Check each line of the records below and collect those that include the word "Task".

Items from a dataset
......

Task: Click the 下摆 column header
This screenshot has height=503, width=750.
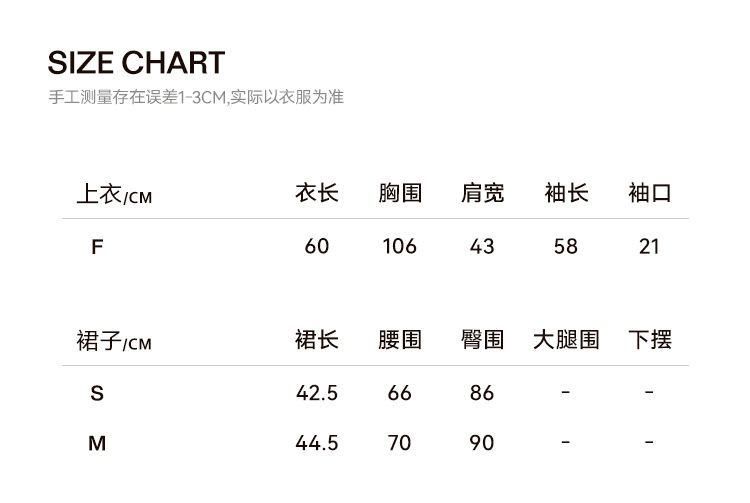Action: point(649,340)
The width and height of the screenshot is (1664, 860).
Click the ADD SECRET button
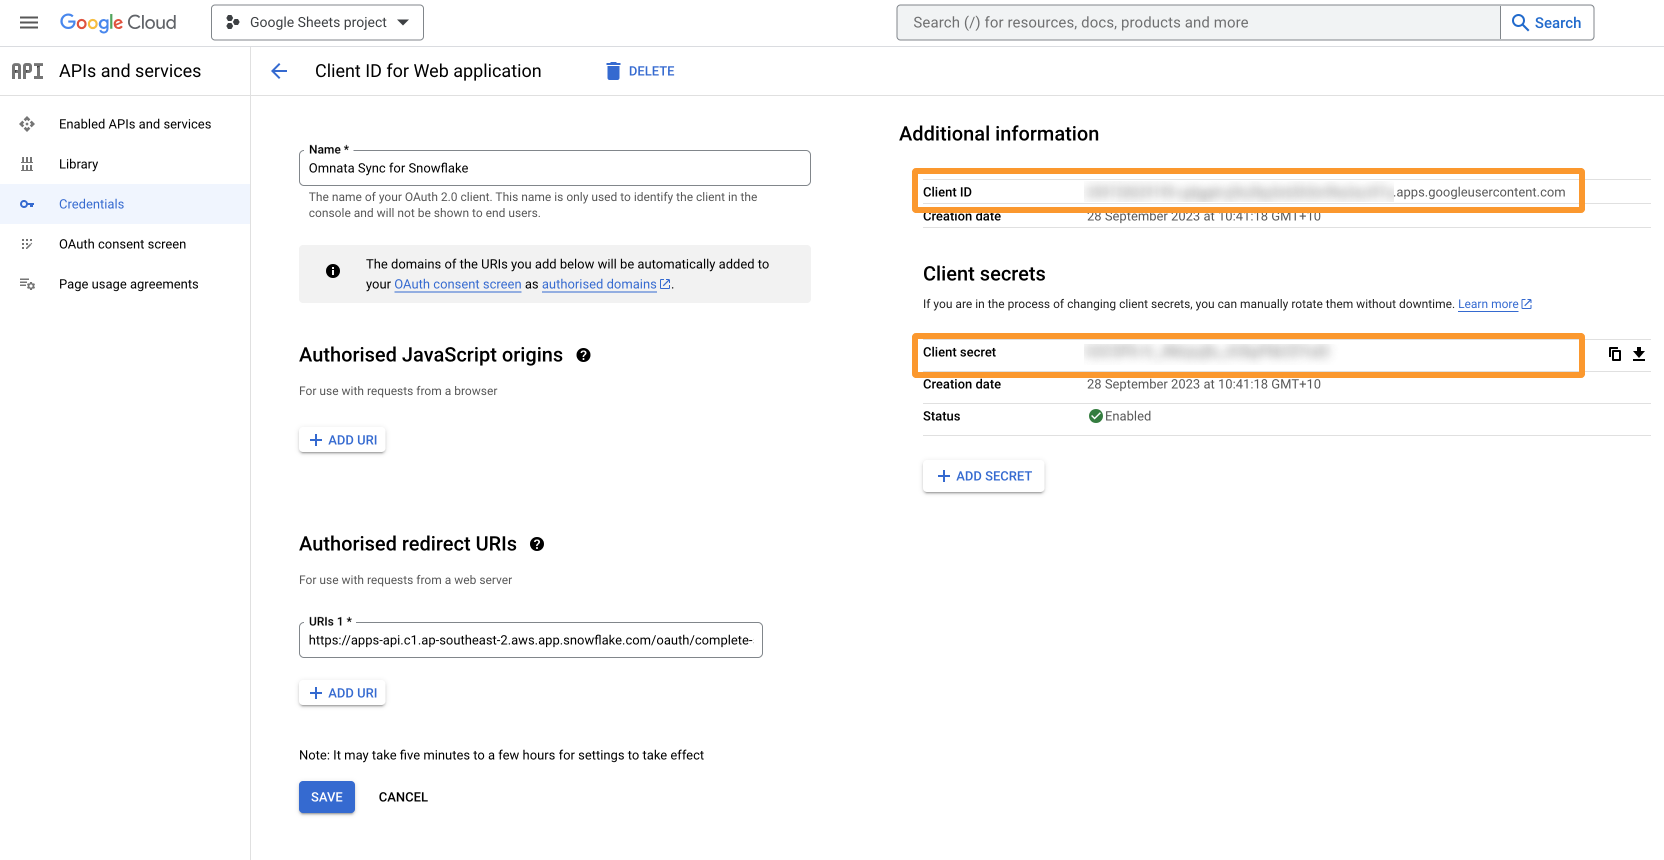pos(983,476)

......

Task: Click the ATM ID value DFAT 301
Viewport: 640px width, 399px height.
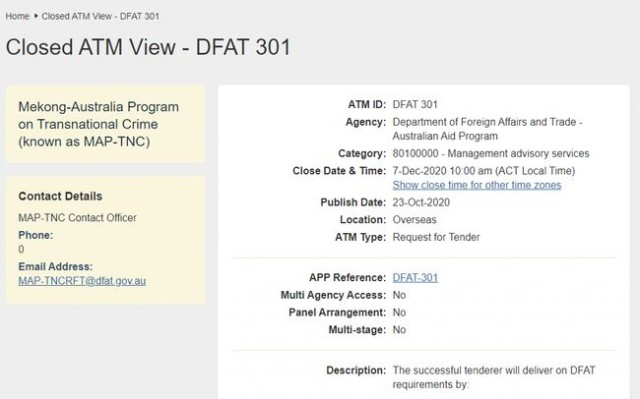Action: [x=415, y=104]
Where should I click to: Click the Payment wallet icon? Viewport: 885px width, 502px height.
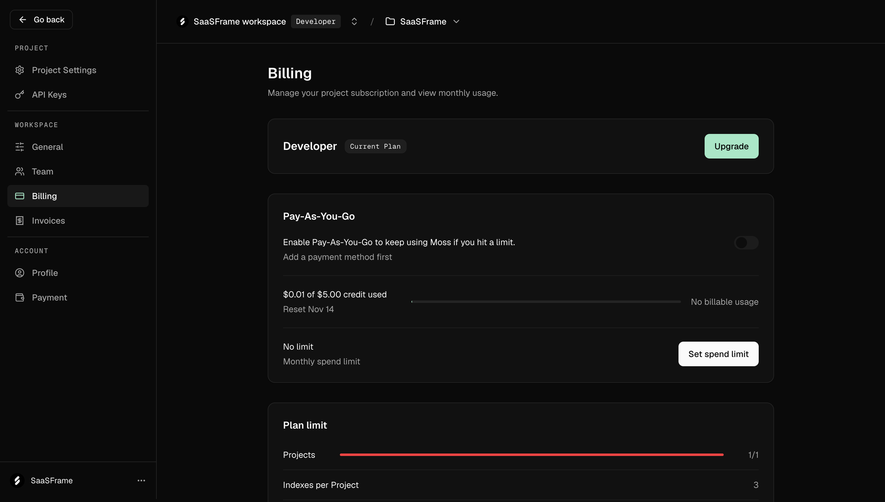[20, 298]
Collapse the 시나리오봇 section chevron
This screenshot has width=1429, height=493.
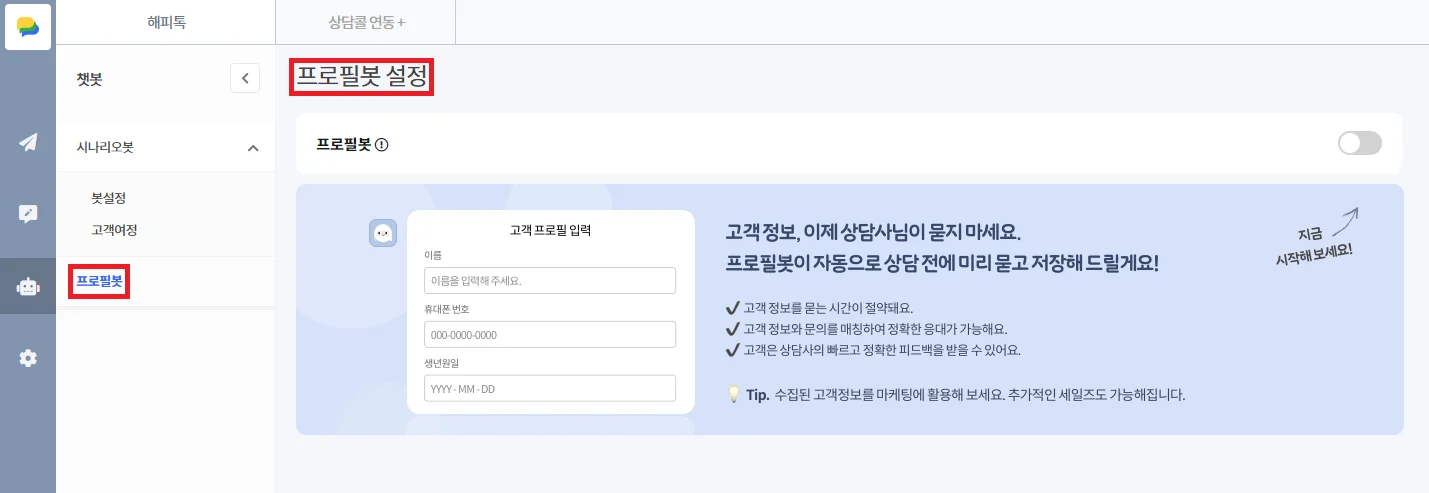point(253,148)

......

Response to the exercise ->
Task: Click the 下摆 column header
Task: Click the ATM ID value DFAT 301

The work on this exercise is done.